INFORMATION GIVEN:
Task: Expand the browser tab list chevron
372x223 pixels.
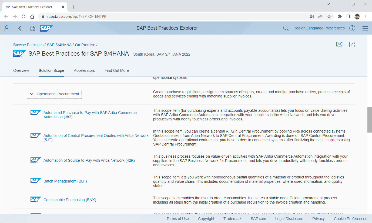Action: pyautogui.click(x=328, y=4)
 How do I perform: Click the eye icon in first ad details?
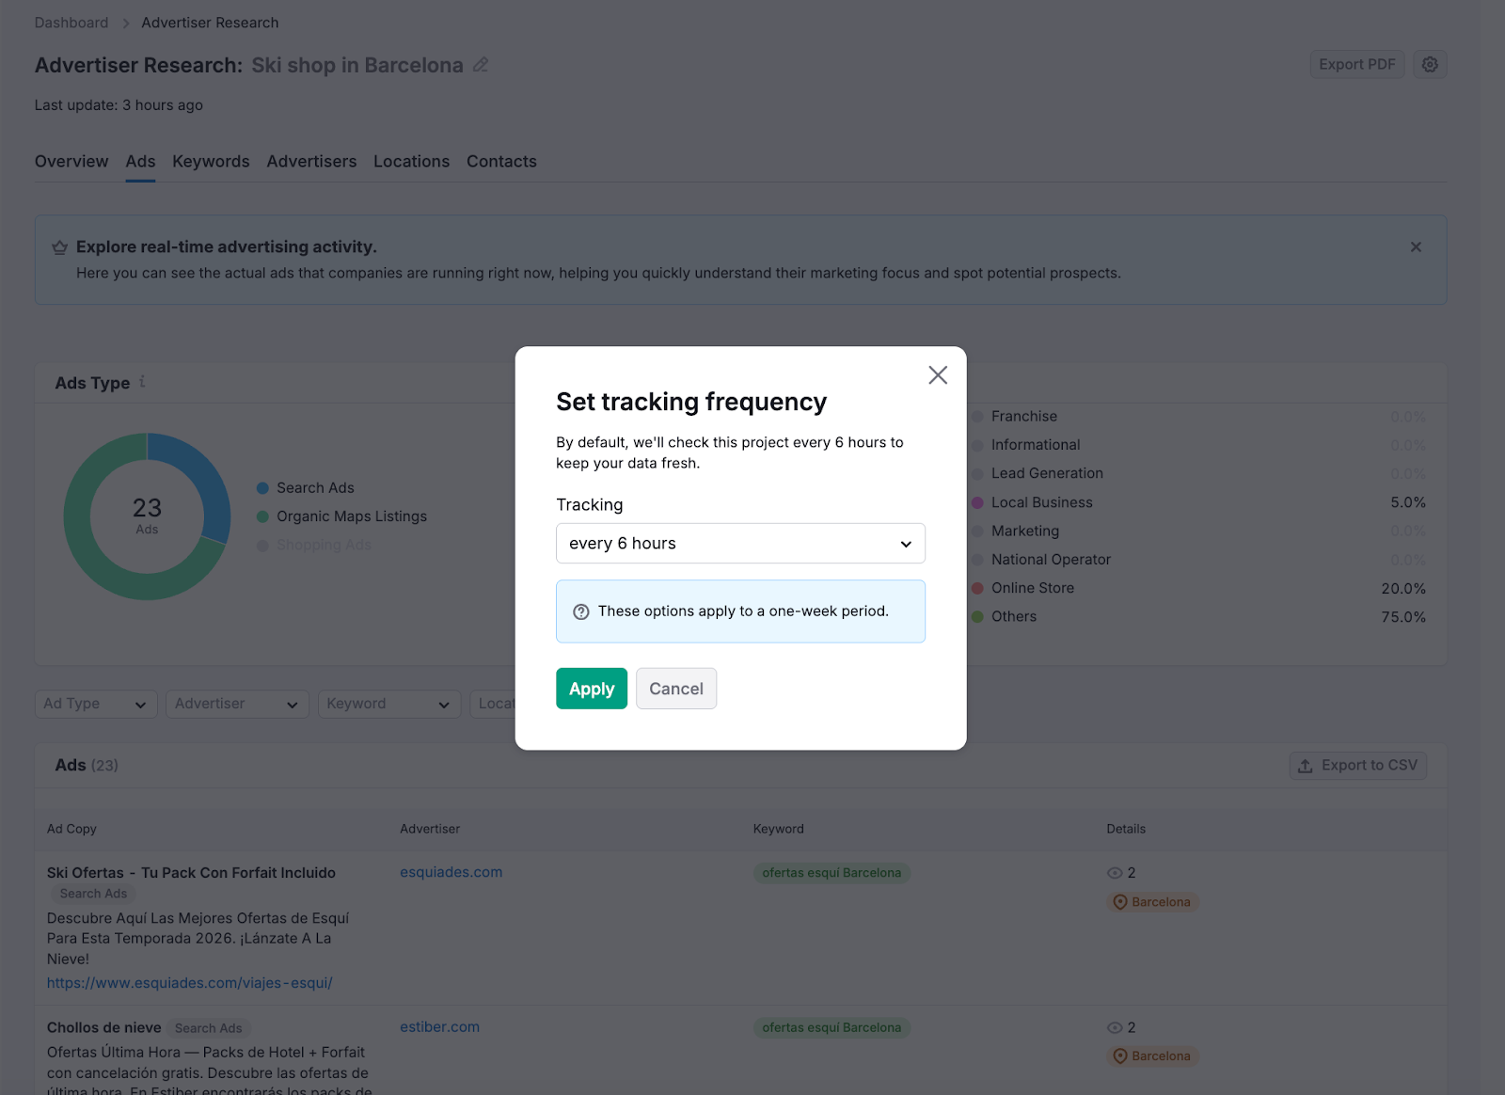[x=1115, y=873]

ASSIGNMENT:
I'd like the material repeated word for word, without the pictures it holds.

OUTPUT:
Task: Expand the browser tab list chevron
372x223 pixels.
Action: pyautogui.click(x=328, y=4)
 How do I perform: Click the eye icon in first ad details?
[x=1115, y=873]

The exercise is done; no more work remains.